If sent at all, SACK options SHOULD be included in all ACKs which do
not ACK the highest sequence number in the data receiver's queue. In
this situation the network has lost or mis-ordered data, such that
the receiver holds non-contiguous data in its queue. RFC 1122,
Section 4.2.2.21, discusses the reasons for the receiver to send ACKs
in response to additional segments received in this state. The
receiver SHOULD send an ACK for every valid segment that arrives
containing new data, and each of these "duplicate" ACKs SHOULD bear a
SACK option.
If the data receiver chooses to send a SACK option, the following
rules apply:
* The first SACK block (i.e., the one immediately following the
kind and length fields in the option) MUST specify the contiguous
block of data containing the segment which triggered this ACK,
unless that segment advanced the Acknowledgment Number field in
the header. This assures that the ACK with the SACK option
reflects the most recent change in the data receiver's buffer
queue.
* The data receiver SHOULD include as many distinct SACK blocks as
possible in the SACK option. Note that the maximum available
option space may not be sufficient to report all blocks present in
the receiver's queue.
* The SACK option SHOULD be filled out by repeating the most
recently reported SACK blocks (based on first SACK blocks in
previous SACK options) that are not subsets of a SACK block
already included in the SACK option being constructed.
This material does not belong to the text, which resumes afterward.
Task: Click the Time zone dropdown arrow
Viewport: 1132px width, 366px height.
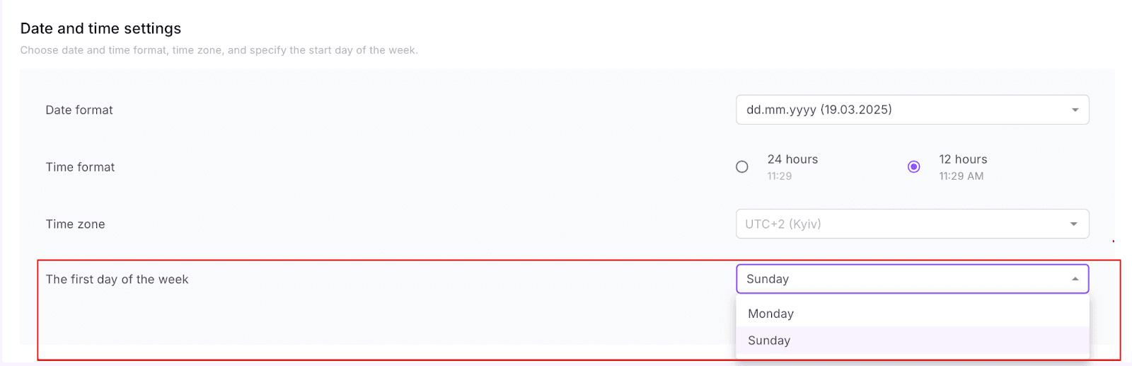Action: 1073,224
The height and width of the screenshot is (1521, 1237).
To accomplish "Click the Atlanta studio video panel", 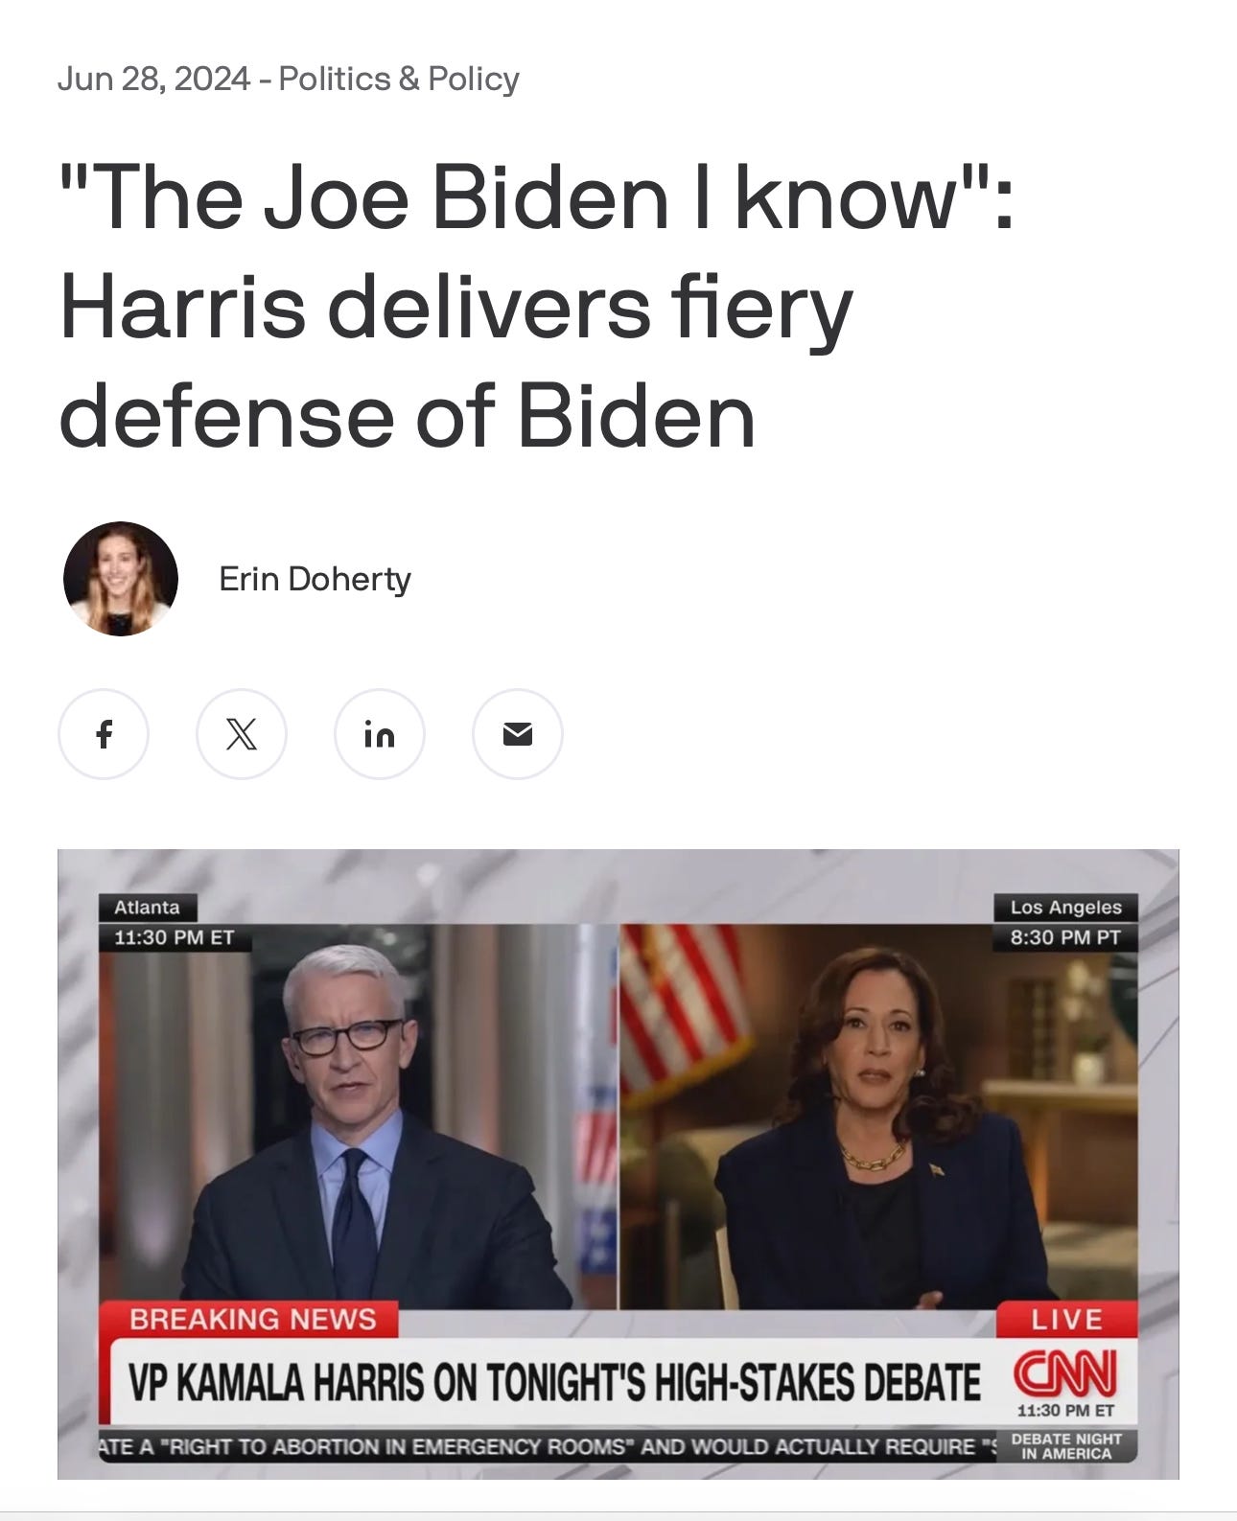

This
assures that in normal operation, any segment remaining part of a
non-contiguous block of data held by the data receiver is reported
in at least three successive SACK options, even for large-window
TCP implementations [RFC1323]). After the first SACK block, the
following SACK blocks in the SACK option may be listed in
arbitrary order.
It is very important that the SACK option always reports the block
containing the most recently received segment, because this provides
the sender with the most up-to-date information about the state of
the network and the data receiver's queue.
5. Interpreting the Sack Option and Retransmission Strategy: Data
Sender Behavior
When receiving an ACK containing a SACK option, the data sender
SHOULD record the selective acknowledgment for future reference. The
data sender is assumed to have a retransmission queue that contains
the segments that have been transmitted but not yet acknowledged, in
sequence-number order. If the data sender performs re-packetization
before retransmission, the block boundaries in a SACK option that it
receives may not fall on boundaries of segments in the retransmission
queue; however, this does not pose a serious difficulty for the
sender.
One possible implementation of the sender's behavior is as follows.
Let us suppose that for each segment in the retransmission queue
there is a (new) flag bit "SACKed", to be used to indicate that this
particular segment has been reported in a SACK option.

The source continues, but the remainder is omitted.